# Networking or Programming



## Mars30 (Feb 23, 2010)

What do you people suggest? Networking or Programming? Which has more scope and which is best?

Personally my interest is in networking.


----------



## Madcatz (Apr 15, 2008)

Both of them have a pretty wide scope. Programming has who knows how many kinds of languages, and alot of jobs out there. Networking has the same thing with the many different server OS's, routers, security, and virtualization. 

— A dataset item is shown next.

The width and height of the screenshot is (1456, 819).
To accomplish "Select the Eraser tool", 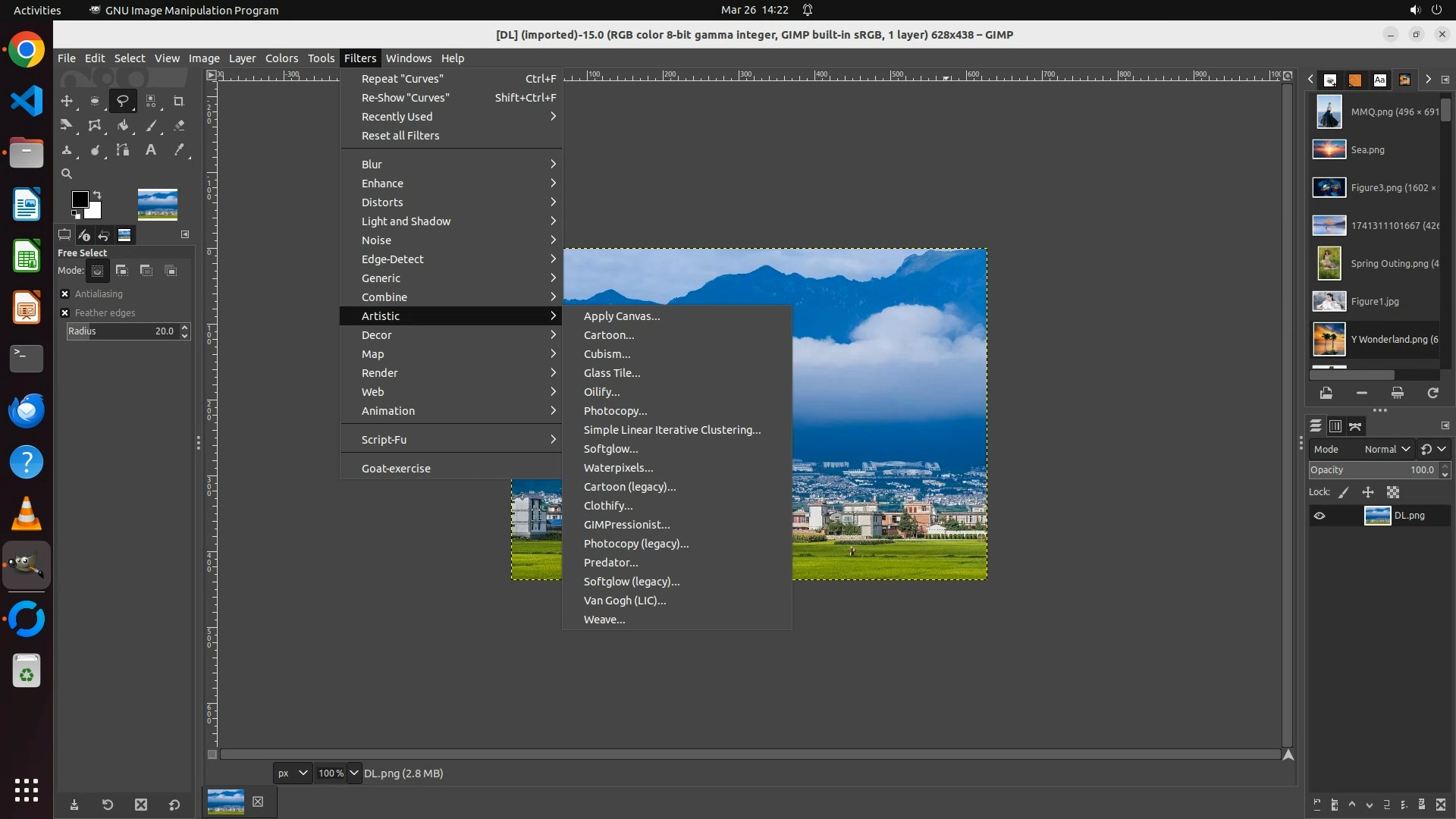I will click(179, 126).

My preferance is in networking also, but doing microsoft networking and also IT security. But I went the networking route for more hands on and that I would probably get bored off my butt looking at programming code all day.


----------



## Mars30 (Feb 23, 2010)

thanks for the reply..

So it means both are parallel fields..


----------



## ronalde.barron (Jan 28, 2010)

Both has its own pros and cons. But if you talk about the pay scale programmer gets more than network but varies which programming you choose. I work suggest you to go for networking because of your interest.


----------



## vikramjit.bali (Apr 19, 2010)

Mars30 said:


> What do you people suggest? Networking or Programming? Which has more scope and which is best?
> 
> Personally my interest is in networking.


Hey,

Buddy u shd go for Networking since it involves the hardware as well as
programming.

After developing some expertee in Hardwares u can learn network programming..


All the best.


----------